Training configuration: 8 × A100 GPUs, batch size 8, 1,000K iterations, Adam optimizer, cosine learning rate schedule (max 1e-4, min 1e-5).

Key Experimental Results¶

Main Results¶

Video reconstruction (UCF-101, 256×256):

Tokenizer	#Tokens	rFVD↓
OmniTok	5120	42
LARP-B	1024	64
LARP-L	1024	35
SweetTok	1280	20
SweetTok* (no compression)	5120	11

Video generation (UCF-101, class-conditional):

Tokenizer	Generator	#Tokens	gFVD↓
OmniTok	AR, 650M	5120	191
LARP-L	AR, 632M	1024	99
SweetTok	AR, 650M	1280	84
SweetTok	AR, 1.9B	1280	65

Image reconstruction (ImageNet, 256×256, 256 tokens):

Tokenizer	rFID↓
TiTok	1.71
TokenFlow	1.03
SweetTok	0.73

Ablation Study¶

Comparison of compression methods:

Method	#Tokens	rFVD↓	Note
Vanilla downsampling	1280	227.65	Linear interpolation performs poorly
Vanilla query (LARP)	1024	35.15	Unified compression after flattening
DQAE (decoupled query)	1280	20.46	Decoupling yields significant gains

Codebook ablation:

Method	rFVD↓	Note
Baseline (no LC)	29.45	No language codebook
+ LC (standard language codebook)	24.80	Semantic information is beneficial
+ MLC (motion-enhanced)	20.46	Motion vocabulary is critical
+ Qwen-based MLC	20.12	Marginal gain from more complex LLM

Key Findings¶

DQAE improves over the flattened query baseline by 42% (35.15→20.46), validating the effectiveness of decoupled compression.
MLC reduces rFVD by an additional 17.5% over a standard language codebook, confirming that the motion-enhanced temporal codebook is essential.
Visual semantic understanding: few-shot image classification achieves 90.8% (miniImageNet) and video action recognition achieves 90.1% (UCF-101), demonstrating that the encoded tokens capture rich semantic content.
Scaling law behavior is observed: expanding the generator from 650M to 1.9B parameters reduces gFVD from 84 to 65.

Highlights & Insights¶

Divide-and-conquer decoupled compression: Spatial and temporal redundancies have fundamentally different characteristics; compressing them separately is more efficient than joint compression.
Part-of-speech-based codebook assignment: Nouns and adjectives capture appearance; verbs and adverbs capture motion—this structured language-vision alignment is both intuitive and effective.
One tokenizer, multiple tasks: A single model covers reconstruction, generation, image processing, and few-shot understanding.
Clever use of inter-frame residuals: Temporal tokenization operates on residuals rather than raw frames, naturally eliminating temporal redundancy.
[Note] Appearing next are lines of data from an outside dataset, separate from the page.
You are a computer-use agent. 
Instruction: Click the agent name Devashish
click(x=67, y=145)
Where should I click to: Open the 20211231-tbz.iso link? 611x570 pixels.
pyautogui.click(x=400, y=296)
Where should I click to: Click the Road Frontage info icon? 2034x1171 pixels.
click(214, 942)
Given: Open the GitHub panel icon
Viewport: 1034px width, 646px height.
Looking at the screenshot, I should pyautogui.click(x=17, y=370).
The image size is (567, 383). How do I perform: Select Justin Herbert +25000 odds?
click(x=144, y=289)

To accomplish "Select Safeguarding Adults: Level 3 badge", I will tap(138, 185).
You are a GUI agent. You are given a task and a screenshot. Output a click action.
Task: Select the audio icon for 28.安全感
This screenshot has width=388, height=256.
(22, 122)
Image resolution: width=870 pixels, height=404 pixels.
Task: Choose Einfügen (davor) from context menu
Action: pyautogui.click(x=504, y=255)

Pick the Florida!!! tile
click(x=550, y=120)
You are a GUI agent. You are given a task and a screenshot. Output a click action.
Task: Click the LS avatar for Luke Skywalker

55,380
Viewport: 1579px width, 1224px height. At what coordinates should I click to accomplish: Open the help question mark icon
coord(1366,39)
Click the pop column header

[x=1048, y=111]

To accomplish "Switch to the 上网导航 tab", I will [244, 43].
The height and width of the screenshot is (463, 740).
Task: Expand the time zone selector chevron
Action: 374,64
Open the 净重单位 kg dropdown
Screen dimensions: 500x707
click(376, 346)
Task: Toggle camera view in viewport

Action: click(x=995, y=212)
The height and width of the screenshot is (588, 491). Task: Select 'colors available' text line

Limitations & Future Work¶

The ratio of spatial tokens (256) to temporal tokens (1,024) is fixed; different video content may have different optimal allocations.
Only fixed-length videos (17 frames) are supported; adaptive-length support is worth exploring.
The graph convolutional network for projecting text embeddings is relatively heavy; lightweight alternatives present an opportunity for optimization.
A continuous (non-discrete) latent space variant has not been explored.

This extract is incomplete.